* _SELECTION_:

__________

# Home kill steer



## Jonny

This is a steer we quartered and hung yesterday. Should have done him a year ago by never got round to it.
































He is a 3 year old angus x drought master (neighbours bull). Weighted in at 368kg (811 pounds)dressed.
He was finished for about a month on ryegrass, chicory and clover pasture.
Hanging him for a week before butchering.


----------



## DoubleR

Looks good! Let us know how much meat you get and how tasty it is


----------



## Dion

1600 lb steer running around. From the nice fat covering I guess that he might be marbled pretty nicely. It sounds and looks like you might have done really well for yourself. I'll bet those steaks will be good.


----------



## Jonny

Ok so he's been butchered.

__________

* _DATA PROVIDED_:
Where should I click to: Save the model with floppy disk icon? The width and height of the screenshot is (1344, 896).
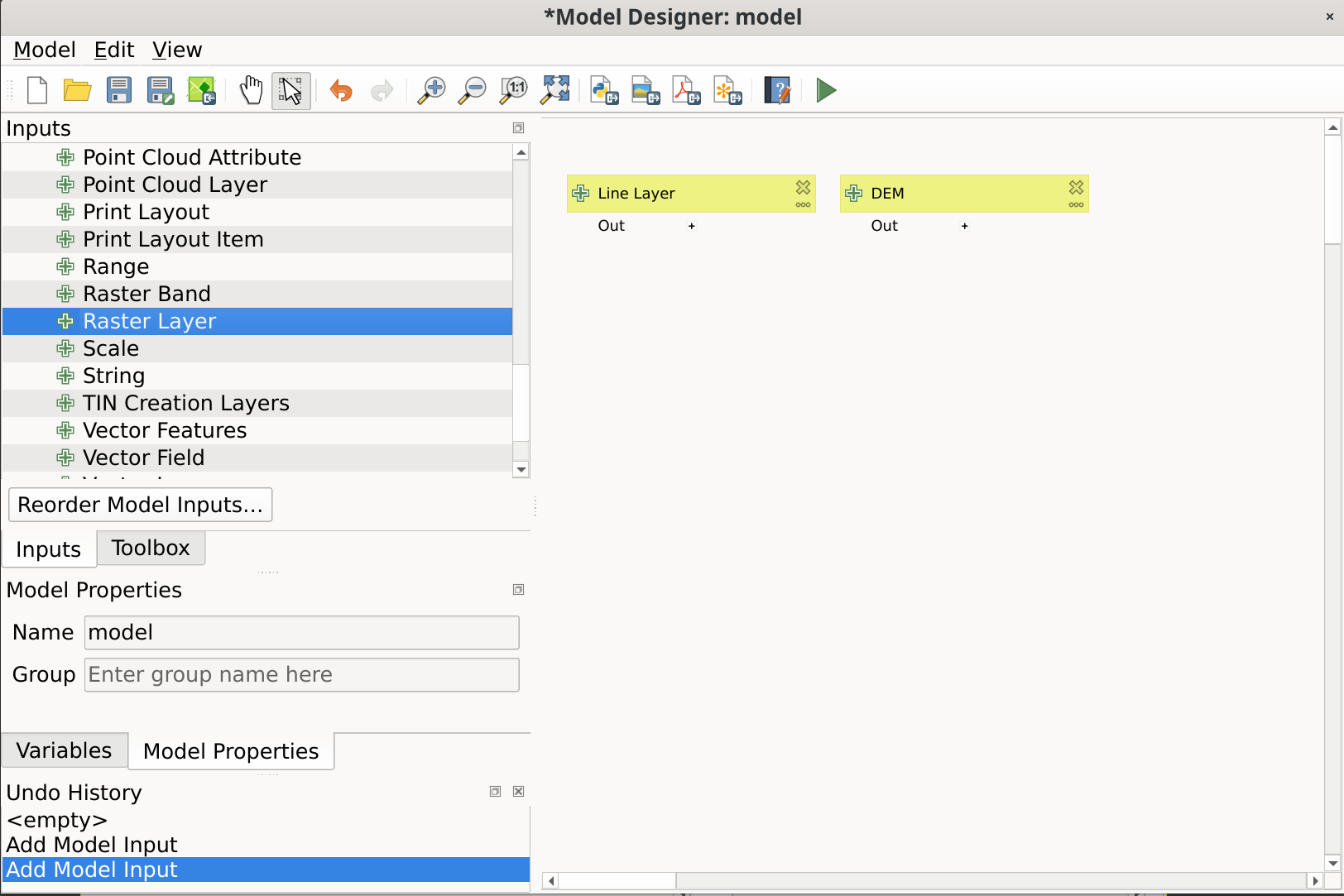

__________

* _INSTRUCTIONS FOR THE TASK_: Extend the forum thread about the home-kill steer, continuing Jonny's last post right after "Ok so he's been butchered."

* _EXERCISE ANSWER_:
Round steak- one of the leanest cuts was unusually marbled








Scotch fillet








Sirloin








Eye fillet








Making mince for sausages

Haven't managed to cook anything up yet but quickly fried up some of the sausage mince and was juicy and tasty!


----------



## DoubleR

You are making me so incredibly HUNGRY!!! :-D Very nice!


----------



## Fairfarmhand

nice! We always pay a butcher to do ours. I've told my dh that I want nothing to do with that part of it.


----------



## Fairfarmhand

How did you finish him? Corn?

We just put up a bunch of alfalfa and I'm wondering if that will marble a steer like corn will.


----------



## Dion

The grain added to the alfalfa should get him marbled very good.
This steer looks really great though.
Thanks for sharing buddy.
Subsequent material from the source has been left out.